Airtree brings superfunds, cash to downunder tech startups

Published on the 31/10/2019 | Written by Jonathan Cotton


Airtree tech startup funds

AirTree Ventures has secured $275m to ‘double down’ on early stage Kiwi and Australian technology startups…

Its third fund closed out by the Sydney-based capital firm, and at $275 million, it’s one of the largest of its kind in Australia.

Aimed squarely at supporting Australian and Kiwi technology, the early-stage investment company, co-founded by Craig Blair and Daniel Petre in 2014, is certainly good at raising money: This third fund comes after 2014’s AU$60 million raised, and 2016’s AU$250 million fund.

They’re also good at picking horses. Among the businesses they’ve supported are cloud video creation business 90 Seconds ((which raised almost AU$30m in a Series B funding round this year), employee feedback company Joyous, and Aussie unicorn Canva. The latter received a US$1 billion valuation after raising US$40m this year and have more recently claimed an eye-watering AU$4.7 billion valuation as it looks to push further into the enterprise market.

“We have experienced the tough, lonely road ourselves.”

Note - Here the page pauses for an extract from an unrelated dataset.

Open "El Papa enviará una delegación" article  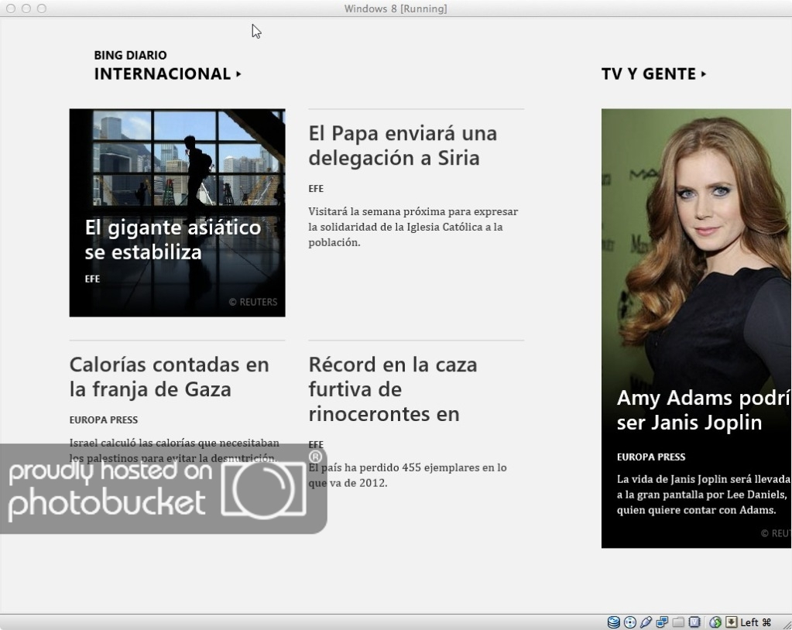click(x=403, y=146)
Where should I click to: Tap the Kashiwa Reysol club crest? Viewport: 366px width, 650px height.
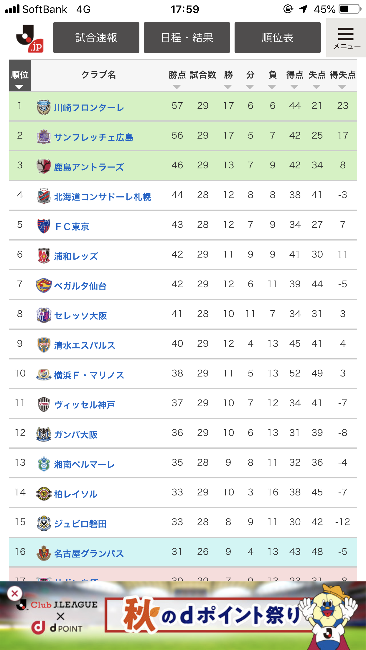[x=44, y=493]
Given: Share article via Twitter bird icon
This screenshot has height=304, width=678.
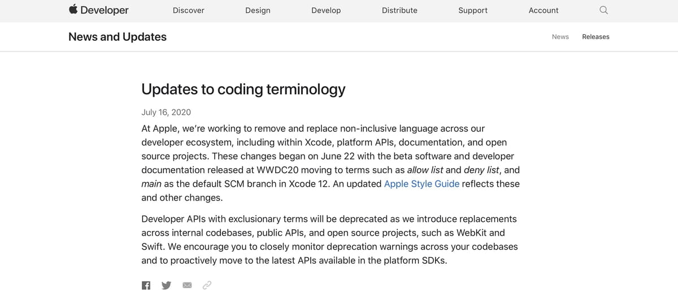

Blair says that while the numbers are impressive, the success of the fund is a clear reflection of the explosive growth of the Australian and New Zealand tech sector.

“When we raised $60m in 2014, it was considered quite a feat,” says Blair.

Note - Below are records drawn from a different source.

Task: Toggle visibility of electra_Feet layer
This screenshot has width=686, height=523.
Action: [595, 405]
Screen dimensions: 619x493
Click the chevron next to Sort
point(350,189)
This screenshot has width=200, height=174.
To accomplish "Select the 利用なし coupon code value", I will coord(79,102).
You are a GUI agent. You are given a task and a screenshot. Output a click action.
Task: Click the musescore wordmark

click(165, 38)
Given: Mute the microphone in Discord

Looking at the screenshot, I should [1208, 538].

“There were only a handful of other local venture funds, a $10m startup funding round was notable and the unicorns of today were still in their gestation period.”

“Now there are over 100 venture funds in our region, locally led $100m rounds are now possible, and Australia and New Zealand are spawning a billion dollar tech company per year on average.”

It’s also the result of increased willingness from super funds to take a chance on tech innovation, a category traditionally considered too risky for such institutions. This raise is backed by six institutional investors, with new investment from Statewide Super, return support from AustralianSuper and Sunsuper, as well as participation from unnamed others.

“We have long argued that the best way for super funds to support the local startup sector is to back multiple VC managers across vintages,” says Blair. “We can’t, and don’t want to be, the only ones – it takes multiple successful funds for an innovation ecosystem to thrive.”

“The increased interest from super funds in Australian venture capital augurs well for startups.”

The fund will be split into a core fund and an opportunity fund, allowing the capital firm to offer seed stage funding to young companies as well as established companies on more substantial raises. Industry targets for the fund include health, education, energy, robotics, finance and agriculture.

And as the numbers get bigger, Blair insists that it’s all in the name of supporting the most ambitious founders Australia and New Zealand has to offer.

“As ex-founders, we have experienced the tough, lonely road ourselves,” he says.

“This empathy with the founder journey helps us focus on when to provide support and when to get out of the way. In our next fund, we’ll be expanding our suite of services and our network of connections, all designed to give our founders an unfair advantage.”